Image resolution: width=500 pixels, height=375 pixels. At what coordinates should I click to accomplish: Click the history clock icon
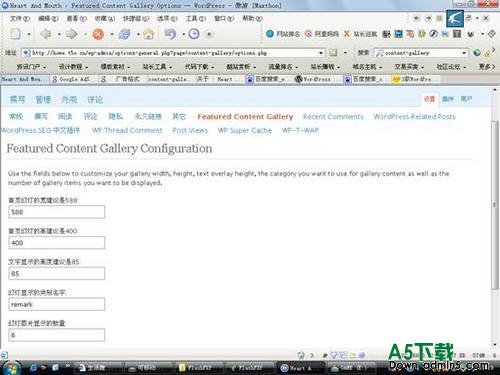[x=194, y=34]
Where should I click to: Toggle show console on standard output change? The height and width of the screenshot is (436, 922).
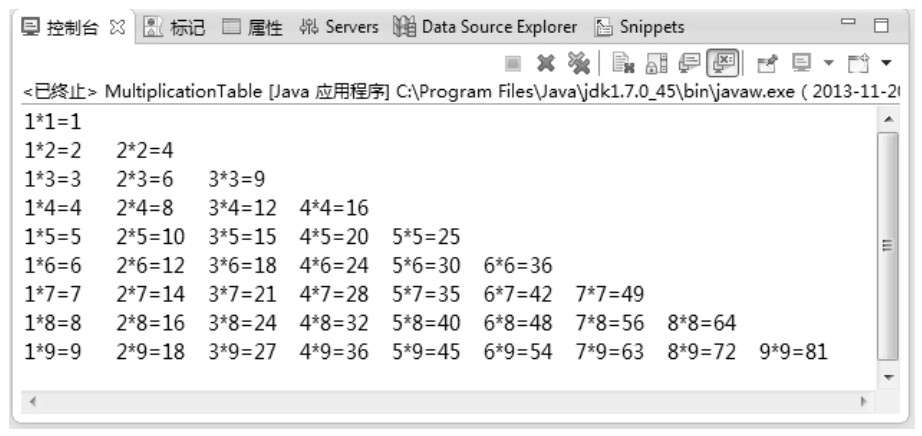click(x=689, y=64)
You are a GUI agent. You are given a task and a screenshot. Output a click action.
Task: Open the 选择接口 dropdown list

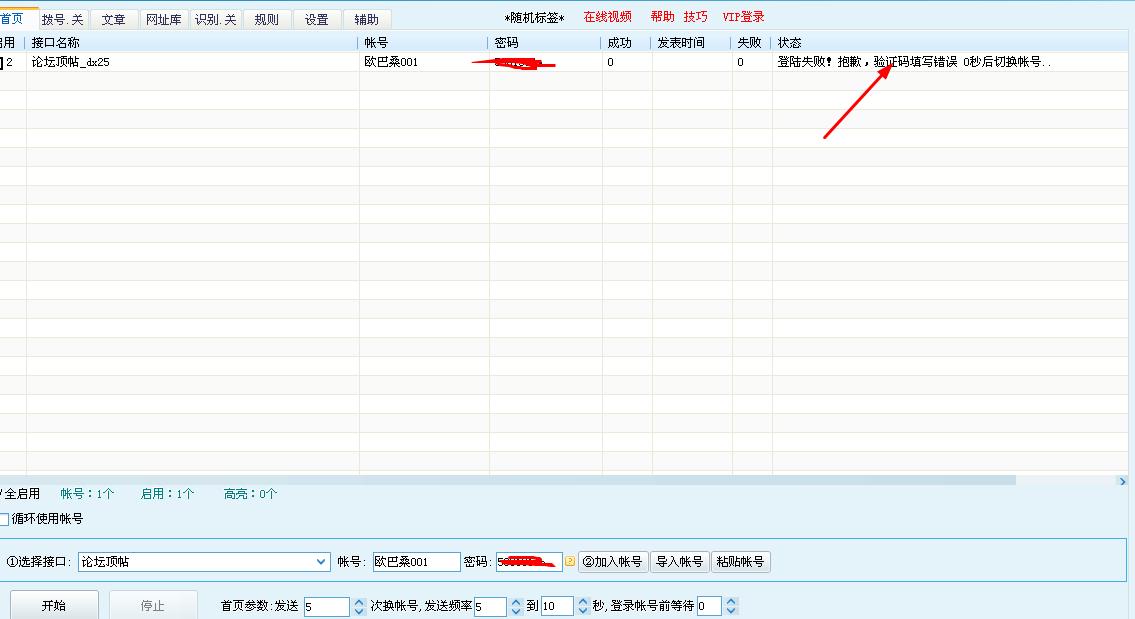pos(321,562)
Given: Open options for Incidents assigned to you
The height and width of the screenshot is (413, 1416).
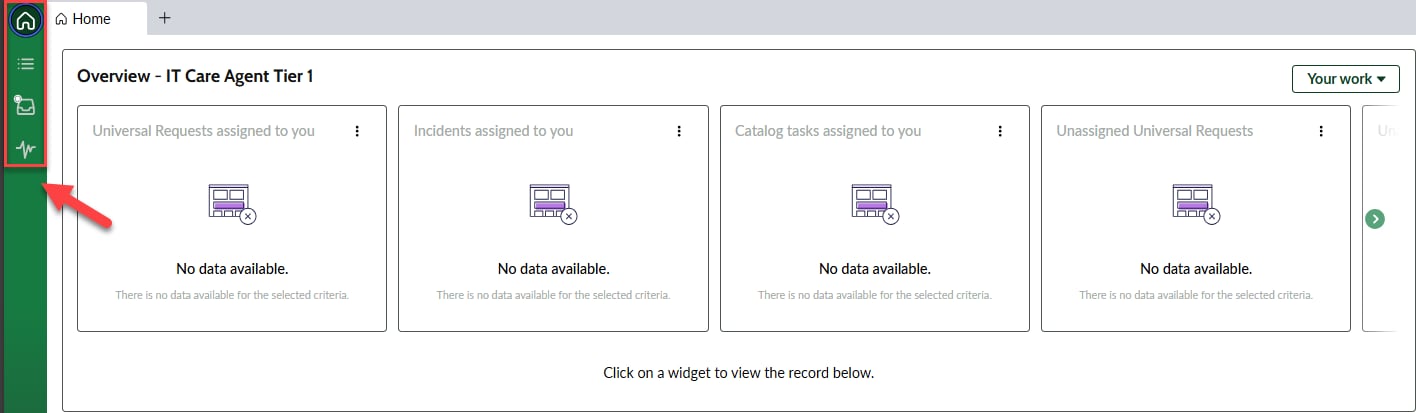Looking at the screenshot, I should [x=679, y=131].
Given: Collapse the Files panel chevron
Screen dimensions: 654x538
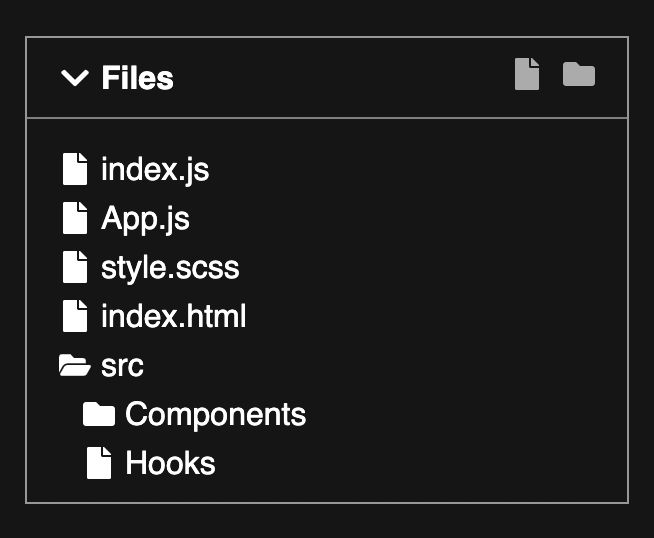Looking at the screenshot, I should [x=75, y=78].
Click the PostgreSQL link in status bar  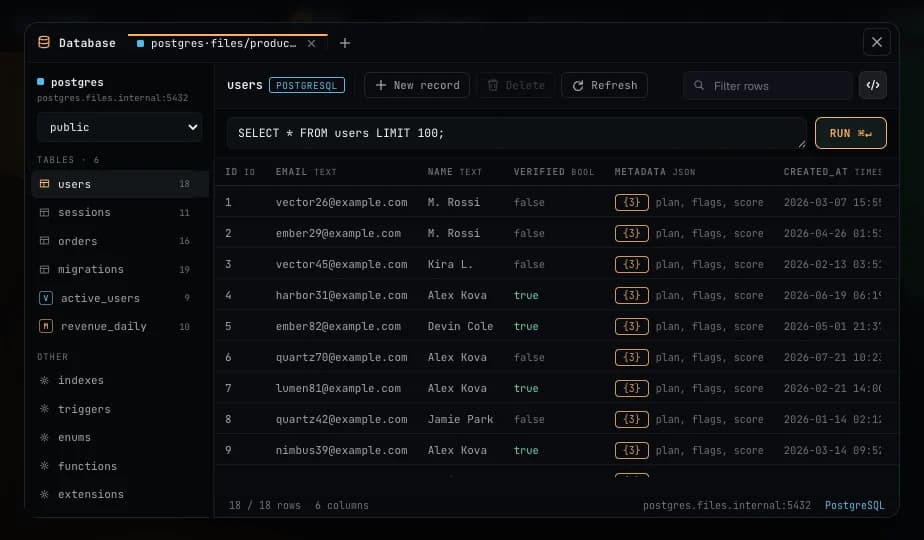[x=854, y=505]
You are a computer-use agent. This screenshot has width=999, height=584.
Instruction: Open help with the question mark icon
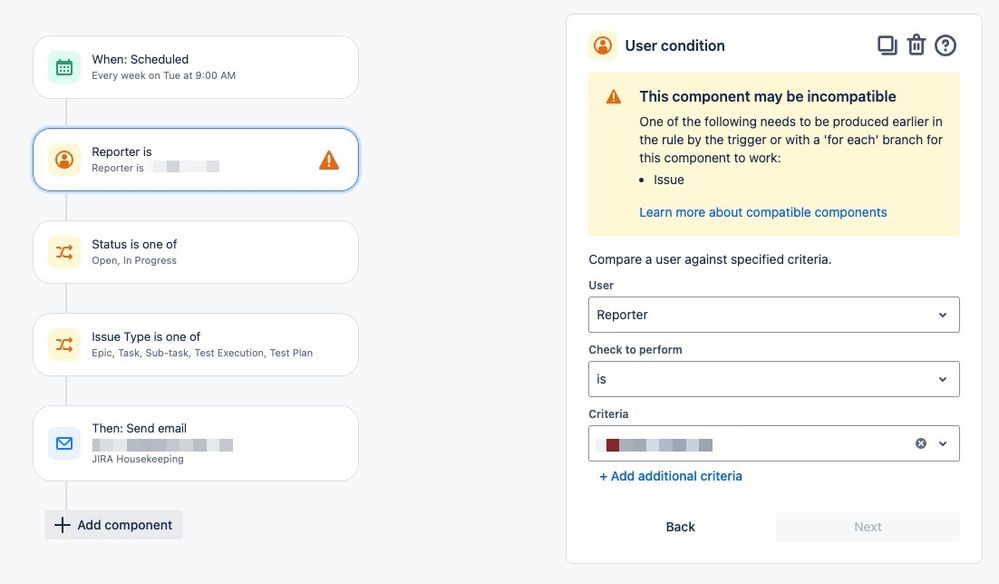pyautogui.click(x=945, y=45)
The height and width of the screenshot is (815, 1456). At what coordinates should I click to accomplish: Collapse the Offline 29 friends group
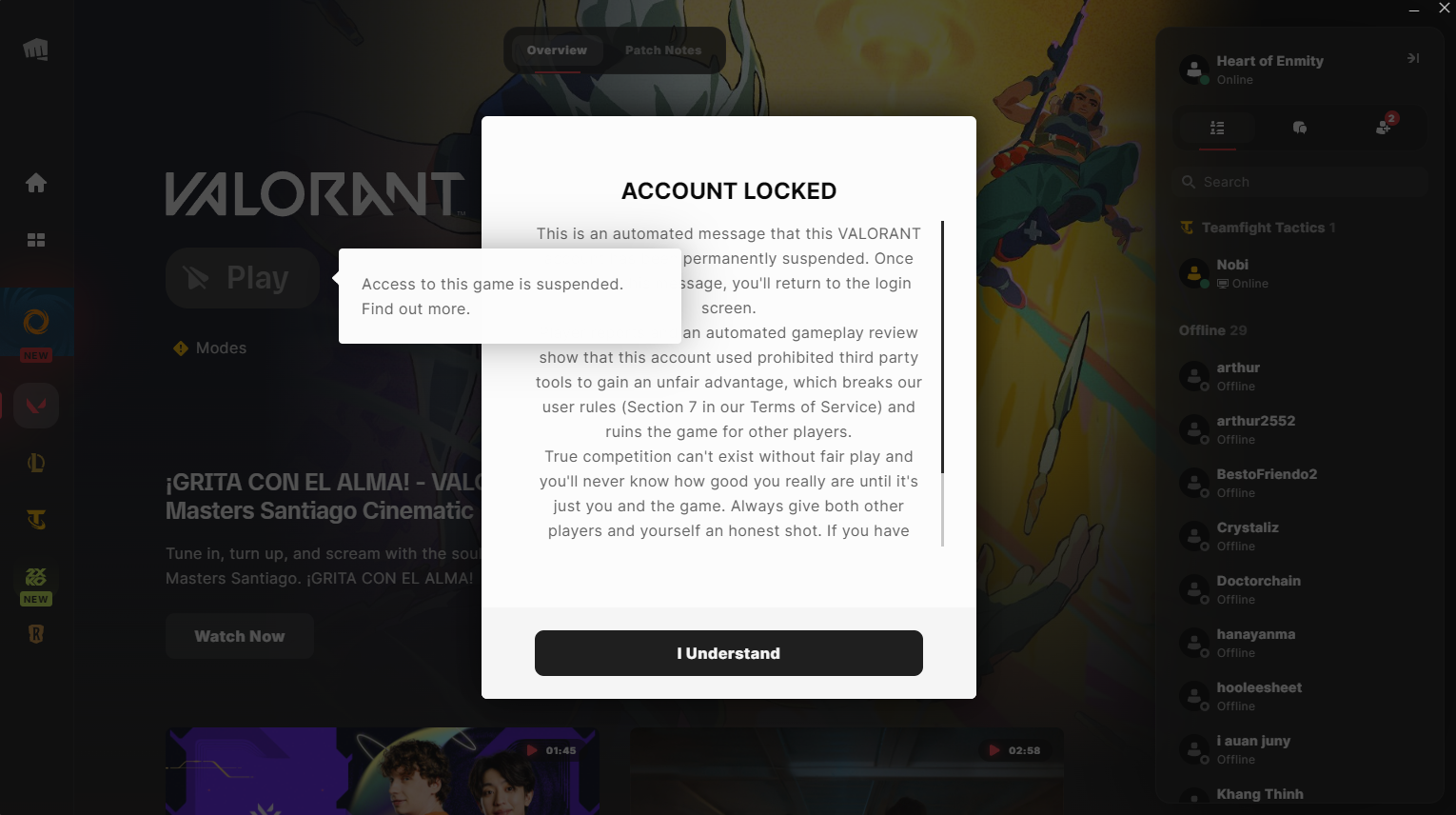click(x=1212, y=330)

══════

## Task prompt
Check each line above for the word "agent" and copy every line that has it.

## Problem solution
You are a GUI agent. You are given a task and a screenshot. Output a click action.
You are a computer-use agent. This screenshot has width=999, height=584.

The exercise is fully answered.